◆ **Exercise text**:
>>>>>

The complainant, PW1, was described by PW2 and 3, her parents, as a person with mental disability. PW2, said that PW1 usually has mental disturbances during the rainy season. PW3, the complainant’s mother said that she has brain problems though she knows people and can talk.
PW4, the doctor who examined the complainant also saw remarks in the treatment notes that the complainant was mentally challenged and attended a school for the mentally challenged. PW1 however testified on oath, and recalled that the appellant, whom she called Muriithi took her to his house, moved her pant put her on the bed and penetrated her private parts (the thing she uses to urinate) with the thing he uses to urinate. She was cross examined and the answers were clear and the evidence consistent. I have no doubt that she was truthful.
Although the P3 form was filled 2 years later at the time of hearing, yet the investigating officer explained that he overlooked the taking of the P3 to the doctor. But all was not lost. The complainant was taken for treatment and was examined on the same night she was found in the appellant’s house, that is, 30/11/2014. The PCR forms were produced in evidence )(Ex.3) on examination, the complainant had no injuries to her genitalia but the hymen was broken and the doctor was of the view that there was evidence of vaginal penetration. Because the complainant was examined soon after the act, the officer who examined her in hospital was in a position to tell whether or not she had taken part in a sexual act. The police could have done even better had they taken the appellant’s specimens for analysis but they did not. That notwithstanding, the offence took place during the day after PW1 left church. PW2 and 3 found PW1 in the appellant’s house on the same day about 7.00 p.m. The appellant did not manage to get away but was arrested at the scene.

<<<<<

[Saved entries]

>>>>>

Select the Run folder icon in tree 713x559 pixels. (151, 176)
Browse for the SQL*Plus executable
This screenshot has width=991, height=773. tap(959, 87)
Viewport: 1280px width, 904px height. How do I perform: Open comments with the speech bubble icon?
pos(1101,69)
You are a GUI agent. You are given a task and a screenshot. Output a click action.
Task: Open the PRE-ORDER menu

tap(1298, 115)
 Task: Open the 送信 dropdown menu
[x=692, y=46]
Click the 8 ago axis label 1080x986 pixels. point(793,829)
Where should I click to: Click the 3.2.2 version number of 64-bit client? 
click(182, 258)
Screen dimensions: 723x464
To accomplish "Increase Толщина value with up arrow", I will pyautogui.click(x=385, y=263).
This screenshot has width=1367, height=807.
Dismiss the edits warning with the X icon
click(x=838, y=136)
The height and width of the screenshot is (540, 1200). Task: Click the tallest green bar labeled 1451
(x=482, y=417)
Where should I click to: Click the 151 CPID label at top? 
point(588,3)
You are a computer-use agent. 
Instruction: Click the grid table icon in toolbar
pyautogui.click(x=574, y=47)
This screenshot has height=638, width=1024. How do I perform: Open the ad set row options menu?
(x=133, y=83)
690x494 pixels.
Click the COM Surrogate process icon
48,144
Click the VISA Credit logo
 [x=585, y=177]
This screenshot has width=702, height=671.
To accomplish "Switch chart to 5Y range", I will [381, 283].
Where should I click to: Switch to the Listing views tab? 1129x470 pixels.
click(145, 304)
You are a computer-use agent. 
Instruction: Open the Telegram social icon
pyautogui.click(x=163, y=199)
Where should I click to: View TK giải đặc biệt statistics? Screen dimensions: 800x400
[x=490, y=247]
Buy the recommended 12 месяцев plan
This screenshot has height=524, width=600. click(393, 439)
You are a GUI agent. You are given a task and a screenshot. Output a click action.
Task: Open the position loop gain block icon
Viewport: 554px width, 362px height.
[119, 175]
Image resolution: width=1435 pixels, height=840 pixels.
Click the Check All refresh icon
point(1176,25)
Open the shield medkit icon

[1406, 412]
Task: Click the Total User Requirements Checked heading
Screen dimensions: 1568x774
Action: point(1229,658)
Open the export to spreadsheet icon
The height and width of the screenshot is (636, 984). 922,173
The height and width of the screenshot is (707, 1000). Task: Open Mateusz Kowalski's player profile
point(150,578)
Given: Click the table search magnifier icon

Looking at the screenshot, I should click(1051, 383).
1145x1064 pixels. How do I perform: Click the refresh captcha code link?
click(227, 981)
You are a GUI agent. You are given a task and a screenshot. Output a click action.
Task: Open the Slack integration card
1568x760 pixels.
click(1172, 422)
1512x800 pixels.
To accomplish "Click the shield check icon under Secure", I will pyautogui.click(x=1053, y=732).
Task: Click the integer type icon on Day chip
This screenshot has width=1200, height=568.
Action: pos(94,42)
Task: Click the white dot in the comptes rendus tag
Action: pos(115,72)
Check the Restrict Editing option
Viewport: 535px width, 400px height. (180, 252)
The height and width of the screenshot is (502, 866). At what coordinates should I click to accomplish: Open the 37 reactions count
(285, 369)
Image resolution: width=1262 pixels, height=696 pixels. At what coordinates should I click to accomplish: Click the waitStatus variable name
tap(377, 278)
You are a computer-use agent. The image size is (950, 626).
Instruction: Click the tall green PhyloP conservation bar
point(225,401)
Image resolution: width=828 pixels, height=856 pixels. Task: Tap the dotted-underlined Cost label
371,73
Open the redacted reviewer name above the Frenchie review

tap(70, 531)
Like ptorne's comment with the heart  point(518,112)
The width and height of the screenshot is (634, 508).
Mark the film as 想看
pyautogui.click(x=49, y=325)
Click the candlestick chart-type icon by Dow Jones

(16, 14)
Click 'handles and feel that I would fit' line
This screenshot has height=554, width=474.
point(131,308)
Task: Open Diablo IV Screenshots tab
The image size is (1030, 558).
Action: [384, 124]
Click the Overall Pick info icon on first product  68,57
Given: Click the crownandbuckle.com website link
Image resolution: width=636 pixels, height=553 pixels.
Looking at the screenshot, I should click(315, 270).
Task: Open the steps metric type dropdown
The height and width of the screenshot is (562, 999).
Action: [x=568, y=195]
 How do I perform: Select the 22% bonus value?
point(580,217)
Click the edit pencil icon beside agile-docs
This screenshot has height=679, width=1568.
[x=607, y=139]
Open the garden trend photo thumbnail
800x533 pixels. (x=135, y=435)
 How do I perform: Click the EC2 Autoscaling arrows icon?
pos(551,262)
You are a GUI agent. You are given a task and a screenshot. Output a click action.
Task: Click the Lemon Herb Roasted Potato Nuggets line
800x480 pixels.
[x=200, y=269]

<<<<<

◆ **Try it**:
Continue the appeal judgment excerpt from its final sentence. The records have no connection to the appeal judgment excerpt.

◆ **Final answer**:
In his defence, the appellant did confirm that he was arrested at his home and that indeed the complainant was present at his home when PW2 and 3 with members of public found him.
The appellant claimed to have disagreed with one Gichimo in a bar and that he went to his home that day with others including PW2. He denied having seen PW2 before. Even if the appellant had disagreed with some other man whom he named as Gichimo there is no reason why PW1, 2 & 3 would have framed him with this offence. The name Gichimo only surfaced during the defence. The appellant had not alluded to it during cross examination of the prosecution witnesses when they could have refuted or confirmed the allegations. The appellant’s narration of the events leading to his arrest are not convincing at all and the defence does not raise any doubt in the prosecution case.
DW2 who was called as a witness arrived at the scene after the appellant had been arrested and could not tell which transpired that led to the appellant’s arrest.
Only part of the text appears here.